■ **The task**
Copy each of the following entries word for word.

■ **Records shown**
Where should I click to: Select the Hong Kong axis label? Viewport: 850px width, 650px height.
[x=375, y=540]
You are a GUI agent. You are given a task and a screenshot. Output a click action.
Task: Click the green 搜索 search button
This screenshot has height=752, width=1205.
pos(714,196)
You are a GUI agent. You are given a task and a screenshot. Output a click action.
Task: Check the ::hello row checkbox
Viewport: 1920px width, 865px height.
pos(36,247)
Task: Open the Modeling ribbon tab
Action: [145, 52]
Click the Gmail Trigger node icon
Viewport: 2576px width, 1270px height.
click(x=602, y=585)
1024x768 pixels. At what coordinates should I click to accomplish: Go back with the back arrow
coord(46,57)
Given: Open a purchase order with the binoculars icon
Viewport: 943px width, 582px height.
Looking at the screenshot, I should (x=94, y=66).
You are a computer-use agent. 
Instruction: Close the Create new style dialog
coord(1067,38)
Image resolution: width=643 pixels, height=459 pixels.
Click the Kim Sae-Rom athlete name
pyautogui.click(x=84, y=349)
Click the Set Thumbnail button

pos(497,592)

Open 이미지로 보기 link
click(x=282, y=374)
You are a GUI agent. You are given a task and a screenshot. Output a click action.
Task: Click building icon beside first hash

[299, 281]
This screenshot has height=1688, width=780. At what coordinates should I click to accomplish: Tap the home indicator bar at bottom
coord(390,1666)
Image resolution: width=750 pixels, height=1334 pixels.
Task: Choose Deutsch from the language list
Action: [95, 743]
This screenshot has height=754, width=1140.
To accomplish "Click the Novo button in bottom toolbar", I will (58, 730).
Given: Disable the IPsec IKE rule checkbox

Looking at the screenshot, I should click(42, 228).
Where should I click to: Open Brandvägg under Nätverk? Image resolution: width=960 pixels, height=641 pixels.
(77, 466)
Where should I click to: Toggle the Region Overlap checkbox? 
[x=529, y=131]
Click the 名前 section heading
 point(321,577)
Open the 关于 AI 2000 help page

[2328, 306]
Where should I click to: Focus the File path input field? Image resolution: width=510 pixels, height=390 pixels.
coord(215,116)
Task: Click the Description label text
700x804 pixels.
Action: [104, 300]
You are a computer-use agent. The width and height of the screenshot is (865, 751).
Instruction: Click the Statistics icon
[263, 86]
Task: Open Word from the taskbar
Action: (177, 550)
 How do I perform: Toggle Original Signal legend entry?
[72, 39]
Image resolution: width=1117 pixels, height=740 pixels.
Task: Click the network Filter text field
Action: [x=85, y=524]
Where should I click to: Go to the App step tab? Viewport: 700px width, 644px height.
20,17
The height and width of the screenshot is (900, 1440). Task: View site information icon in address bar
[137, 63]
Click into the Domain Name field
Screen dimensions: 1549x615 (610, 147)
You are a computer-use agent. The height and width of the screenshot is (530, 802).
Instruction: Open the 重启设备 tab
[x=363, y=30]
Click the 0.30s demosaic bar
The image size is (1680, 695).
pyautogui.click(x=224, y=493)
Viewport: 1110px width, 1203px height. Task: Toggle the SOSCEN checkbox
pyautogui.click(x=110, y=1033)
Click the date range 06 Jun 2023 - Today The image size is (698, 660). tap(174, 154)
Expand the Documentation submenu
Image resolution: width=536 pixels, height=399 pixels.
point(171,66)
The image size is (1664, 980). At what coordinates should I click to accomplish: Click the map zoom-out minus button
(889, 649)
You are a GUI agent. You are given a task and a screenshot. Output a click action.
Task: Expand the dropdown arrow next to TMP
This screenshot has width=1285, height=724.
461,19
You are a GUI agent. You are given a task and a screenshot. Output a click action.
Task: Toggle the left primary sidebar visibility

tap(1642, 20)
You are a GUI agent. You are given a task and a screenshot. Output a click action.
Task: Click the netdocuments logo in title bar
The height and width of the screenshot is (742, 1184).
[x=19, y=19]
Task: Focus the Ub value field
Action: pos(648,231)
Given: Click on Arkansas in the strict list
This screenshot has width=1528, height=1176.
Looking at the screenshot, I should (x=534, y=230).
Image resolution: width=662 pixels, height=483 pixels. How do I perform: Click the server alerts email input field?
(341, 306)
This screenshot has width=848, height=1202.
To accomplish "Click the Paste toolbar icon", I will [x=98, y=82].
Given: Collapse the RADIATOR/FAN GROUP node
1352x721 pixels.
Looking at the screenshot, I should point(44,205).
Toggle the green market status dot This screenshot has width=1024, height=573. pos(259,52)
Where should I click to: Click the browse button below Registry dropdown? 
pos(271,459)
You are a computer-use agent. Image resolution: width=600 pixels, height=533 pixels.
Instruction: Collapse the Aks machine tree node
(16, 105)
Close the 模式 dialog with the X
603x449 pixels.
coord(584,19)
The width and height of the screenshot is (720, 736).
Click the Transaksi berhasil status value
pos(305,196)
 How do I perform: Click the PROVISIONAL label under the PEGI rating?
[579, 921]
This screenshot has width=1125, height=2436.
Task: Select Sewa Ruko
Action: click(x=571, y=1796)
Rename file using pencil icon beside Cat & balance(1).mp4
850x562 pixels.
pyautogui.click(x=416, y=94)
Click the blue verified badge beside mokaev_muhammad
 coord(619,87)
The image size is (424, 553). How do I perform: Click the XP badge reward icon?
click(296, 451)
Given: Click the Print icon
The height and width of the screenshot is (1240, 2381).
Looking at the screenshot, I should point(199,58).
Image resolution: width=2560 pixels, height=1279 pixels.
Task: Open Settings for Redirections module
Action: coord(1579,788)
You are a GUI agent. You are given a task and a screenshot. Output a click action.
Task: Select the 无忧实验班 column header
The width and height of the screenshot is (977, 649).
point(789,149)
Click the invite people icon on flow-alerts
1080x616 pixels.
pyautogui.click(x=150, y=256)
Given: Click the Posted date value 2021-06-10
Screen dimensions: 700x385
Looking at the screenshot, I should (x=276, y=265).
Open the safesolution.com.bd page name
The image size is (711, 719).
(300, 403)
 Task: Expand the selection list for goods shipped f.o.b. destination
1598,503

■ **Solution to the exercise**
Where should I click to: Select the Hong Kong axis label? Viewport: 850px width, 650px height.
[x=375, y=540]
You are a GUI agent. You are given a task and a screenshot. Output a click action.
Task: Click the green 搜索 search button
This screenshot has height=752, width=1205.
pos(714,196)
You are a GUI agent. You are given a task and a screenshot. Output a click action.
Task: Check the ::hello row checkbox
Viewport: 1920px width, 865px height.
pos(36,247)
Task: Open the Modeling ribbon tab
Action: [145, 52]
Click the Gmail Trigger node icon
Viewport: 2576px width, 1270px height.
click(x=602, y=585)
1024x768 pixels. At what coordinates should I click to accomplish: Go back with the back arrow
coord(46,57)
Given: Open a purchase order with the binoculars icon
Viewport: 943px width, 582px height.
Looking at the screenshot, I should (x=94, y=66).
You are a computer-use agent. 
Instruction: Close the Create new style dialog
coord(1067,38)
Image resolution: width=643 pixels, height=459 pixels.
Click the Kim Sae-Rom athlete name
pyautogui.click(x=84, y=349)
Click the Set Thumbnail button

pos(497,592)

Open 이미지로 보기 link
click(x=282, y=374)
You are a GUI agent. You are given a task and a screenshot. Output a click action.
Task: Click building icon beside first hash

[299, 281]
This screenshot has height=1688, width=780. At what coordinates should I click to accomplish: Tap the home indicator bar at bottom
coord(390,1666)
Image resolution: width=750 pixels, height=1334 pixels.
Task: Choose Deutsch from the language list
Action: [95, 743]
This screenshot has height=754, width=1140.
To accomplish "Click the Novo button in bottom toolbar", I will (58, 730).
Given: Disable the IPsec IKE rule checkbox

Looking at the screenshot, I should click(42, 228).
Where should I click to: Open Brandvägg under Nätverk? Image resolution: width=960 pixels, height=641 pixels.
(77, 466)
Where should I click to: Toggle the Region Overlap checkbox? 
[x=529, y=131]
Click the 名前 section heading
 point(321,577)
Open the 关于 AI 2000 help page

[2328, 306]
Where should I click to: Focus the File path input field? Image resolution: width=510 pixels, height=390 pixels.
coord(215,116)
Task: Click the Description label text
700x804 pixels.
Action: [104, 300]
You are a computer-use agent. The width and height of the screenshot is (865, 751).
Instruction: Click the Statistics icon
[263, 86]
Task: Open Word from the taskbar
Action: (177, 550)
 How do I perform: Toggle Original Signal legend entry?
[72, 39]
Image resolution: width=1117 pixels, height=740 pixels.
Task: Click the network Filter text field
Action: [x=85, y=524]
Where should I click to: Go to the App step tab? Viewport: 700px width, 644px height.
20,17
The height and width of the screenshot is (900, 1440). Task: View site information icon in address bar
[137, 63]
Click into the Domain Name field
Screen dimensions: 1549x615 (610, 147)
You are a computer-use agent. The height and width of the screenshot is (530, 802).
Instruction: Open the 重启设备 tab
[x=363, y=30]
Click the 0.30s demosaic bar
The image size is (1680, 695).
pyautogui.click(x=224, y=493)
Viewport: 1110px width, 1203px height. Task: Toggle the SOSCEN checkbox
pyautogui.click(x=110, y=1033)
Click the date range 06 Jun 2023 - Today The image size is (698, 660). tap(174, 154)
Expand the Documentation submenu
Image resolution: width=536 pixels, height=399 pixels.
point(171,66)
The image size is (1664, 980). At what coordinates should I click to accomplish: Click the map zoom-out minus button
(889, 649)
You are a GUI agent. You are given a task and a screenshot. Output a click action.
Task: Expand the dropdown arrow next to TMP
This screenshot has width=1285, height=724.
461,19
You are a GUI agent. You are given a task and a screenshot. Output a click action.
Task: Toggle the left primary sidebar visibility

tap(1642, 20)
You are a GUI agent. You are given a task and a screenshot. Output a click action.
Task: Click the netdocuments logo in title bar
The height and width of the screenshot is (742, 1184).
[x=19, y=19]
Task: Focus the Ub value field
Action: pos(648,231)
Given: Click on Arkansas in the strict list
This screenshot has width=1528, height=1176.
Looking at the screenshot, I should (x=534, y=230).
Image resolution: width=662 pixels, height=483 pixels. How do I perform: Click the server alerts email input field?
(341, 306)
This screenshot has width=848, height=1202.
To accomplish "Click the Paste toolbar icon", I will [x=98, y=82].
Given: Collapse the RADIATOR/FAN GROUP node
1352x721 pixels.
Looking at the screenshot, I should point(44,205).
Toggle the green market status dot This screenshot has width=1024, height=573. pos(259,52)
Where should I click to: Click the browse button below Registry dropdown? 
pos(271,459)
You are a computer-use agent. Image resolution: width=600 pixels, height=533 pixels.
Instruction: Collapse the Aks machine tree node
(16, 105)
Close the 模式 dialog with the X
603x449 pixels.
coord(584,19)
The width and height of the screenshot is (720, 736).
Click the Transaksi berhasil status value
pos(305,196)
 How do I perform: Click the PROVISIONAL label under the PEGI rating?
[579, 921]
This screenshot has width=1125, height=2436.
Task: Select Sewa Ruko
Action: click(x=571, y=1796)
Rename file using pencil icon beside Cat & balance(1).mp4
850x562 pixels.
pyautogui.click(x=416, y=94)
Click the blue verified badge beside mokaev_muhammad
 coord(619,87)
The image size is (424, 553). How do I perform: Click the XP badge reward icon?
click(296, 451)
Given: Click the Print icon
The height and width of the screenshot is (1240, 2381).
Looking at the screenshot, I should point(199,58).
Image resolution: width=2560 pixels, height=1279 pixels.
Task: Open Settings for Redirections module
Action: coord(1579,788)
You are a GUI agent. You are given a task and a screenshot. Output a click action.
Task: Select the 无忧实验班 column header
The width and height of the screenshot is (977, 649).
point(789,149)
Click the invite people icon on flow-alerts
1080x616 pixels.
pyautogui.click(x=150, y=256)
Given: Click the Posted date value 2021-06-10
Screen dimensions: 700x385
Looking at the screenshot, I should (x=276, y=265).
Open the safesolution.com.bd page name
The image size is (711, 719).
(300, 403)
 Task: Expand the selection list for goods shipped f.o.b. destination
1598,503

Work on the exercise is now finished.